EU takes steps to tackle 'lethal highs'

With the number of 'legal' highs on the market rising rapidly, an EU level response to dangerous substances is needed to protect consumers, argues Viviane Reding.

By Viviane Reding

17 Mar 2014

Legal highs – or new psychoactive substances used as alternatives to illicit drugs such as cocaine and ecstasy – are as dangerous as they are widespread. New drugs are mushrooming in Europe, challenging our existing control systems. Every week, more than one new substance is detected somewhere in the EU. And the problem has worsened sharply in recent years: the number of substances identified more than tripled between 2009 and 2013, jumping from 24 to 81 in the space of a year. These substances are easily available, often at the click of a mouse: they are increasingly sold over the internet and have rapidly spread in many EU countries.

The number of users is high – and most of them are young. More than two million people in Europe are taking pills or powders that are sold to them as 'legal' and therefore considered by them as safe. Most of these substances have never been tested on humans and the risks they pose to human health are not always known. Far too often, these 'legal' highs are lethal. These substances can kill or severely damage people's health: they can cause hallucinations, psychiatric problems, delirium, dependence, spread of blood-borne infections such as HIV or hepatitis C among injecting users, and so on – just like illicit drugs do.

"The new rules will make member states' drug policies more effective, resulting in more drugs being banned at EU level and more quickly"

Drugs don't stop at national borders: 80 per cent of new psychoactive substances are reported in more than one member state. Action taken at national level against these substances therefore has limited effectiveness. We have seen this very clearly in the past few years: when Poland closes down shops where these new psychoactive substances are sold, such shops simply reopen across the border, in the Czech Republic, and are sold across the German border. And banning newly detected substances in all EU member states takes time: a minimum of two years under current rules. In a borderless internal market, we need common EU rules to take legal highs off the market – swiftly and in all EU countries.

That is why the European commission put new rules on the table, which were backed by the European parliament's civil liberties, justice and home affairs committee in a vote on 10 March.

Under the new law, harmful new psychoactive substances will be withdrawn quickly from the market, without jeopardising their various legitimate industrial and commercial uses. Speed makes all the difference. With the new rules, the EU would be able to take action much earlier and more quickly. The length of the basic procedure will be cut from 24 to 10 months. In addition, in case of an immediate risk, temporary market bans can be introduced within weeks.

At the moment, the union has a choice between imposing criminal measures to address the substance or taking no action at all. There are cases in which no action is taken at union level because the risk presented by a substance is real but not sufficient to justify criminal measures.

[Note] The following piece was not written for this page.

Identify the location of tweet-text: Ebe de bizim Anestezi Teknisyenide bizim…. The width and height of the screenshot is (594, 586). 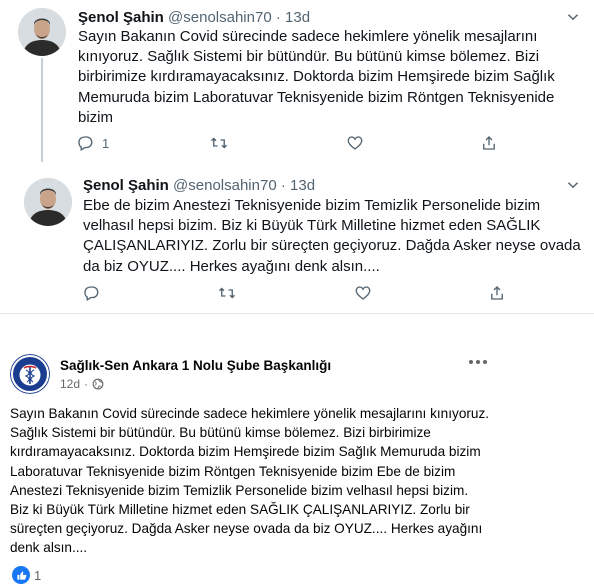
(332, 236).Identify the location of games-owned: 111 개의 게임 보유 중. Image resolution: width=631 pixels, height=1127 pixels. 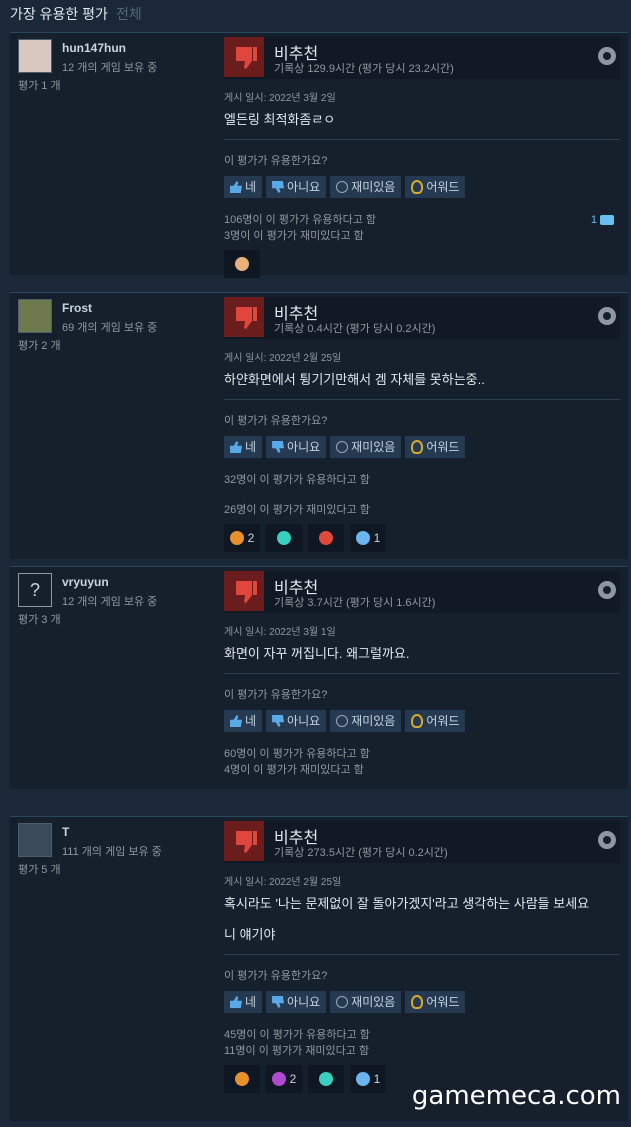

The new rules will make member states' drug policies more effective, resulting in more drugs being banned at EU level and more quickly.

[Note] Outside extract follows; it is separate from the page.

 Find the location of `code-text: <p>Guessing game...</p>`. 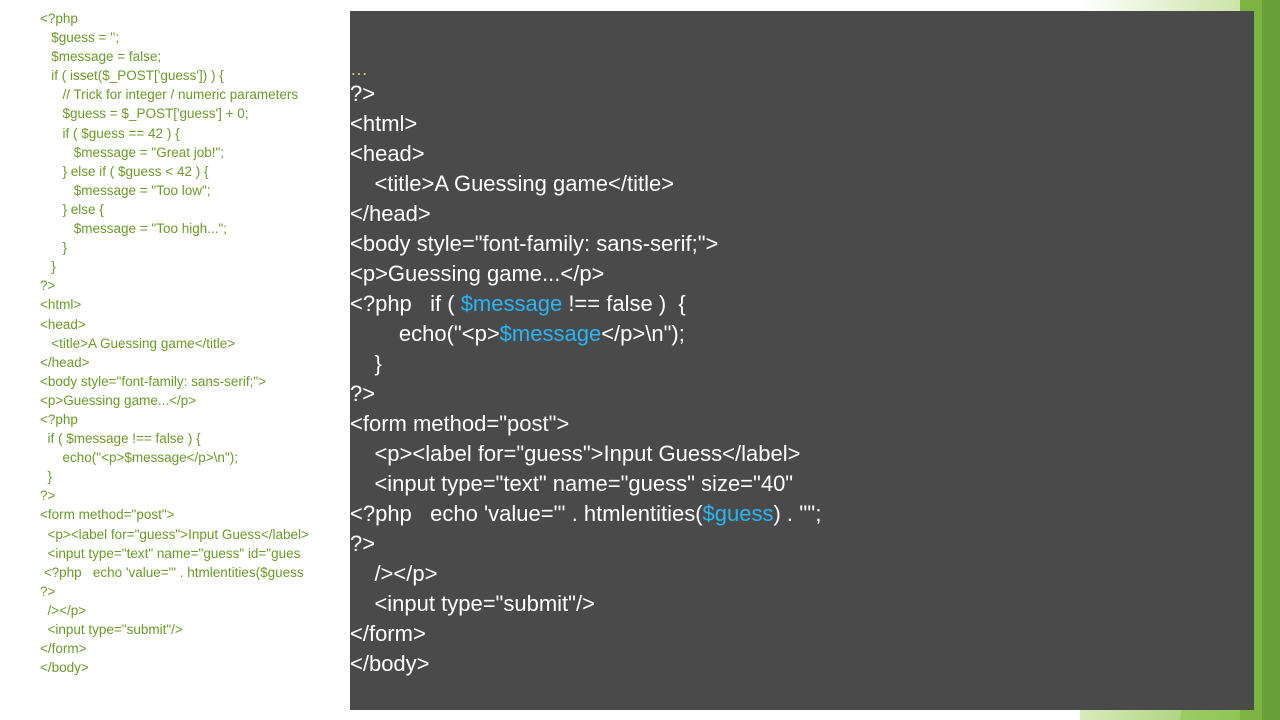

code-text: <p>Guessing game...</p> is located at coordinates (478, 274).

The new rules will introduce a more proportionate approach. Around 20 per cent of psychoactive substances have useful legitimate uses. Many are used in the production of medicines. Others have various uses in the chemical or high-tech industry as solvents or cleaning agents. We need to ensure that these legitimate uses can continue, while protecting the consumers from the risks they incur when they consume these substances.

This is why we also propose a smarter and more proportionate system that takes into account the numerous legitimate uses that these substances sometimes have. Under the new, graduated approach, substances posing a moderate risk – that generally does not provoke lethal injuries – will be restricted from the consumer market, and cannot be sold in a shop or over the internet anymore. However, they can still be used in industry.

Substances posing a severe risk – substances that are life-threatening and can cause serious health problems – will be subject to full market restriction. Which means that in addition to being banned from the consumer market, their use in industry will also be restricted and subject to tight conditions. The severe-risk substances will also be subject to common criminal law provisions that include imprisonment, the period of imprisonment depending on the seriousness of the crime.

The parliament's rapporteurs, Jacek Protasiewicz and Teresa Jiménez-Becerril, moved this important file forward. I hope now we can continue to make swift progress in parliament and in the council. Europeans are waiting; our response needs to be strong and decisive.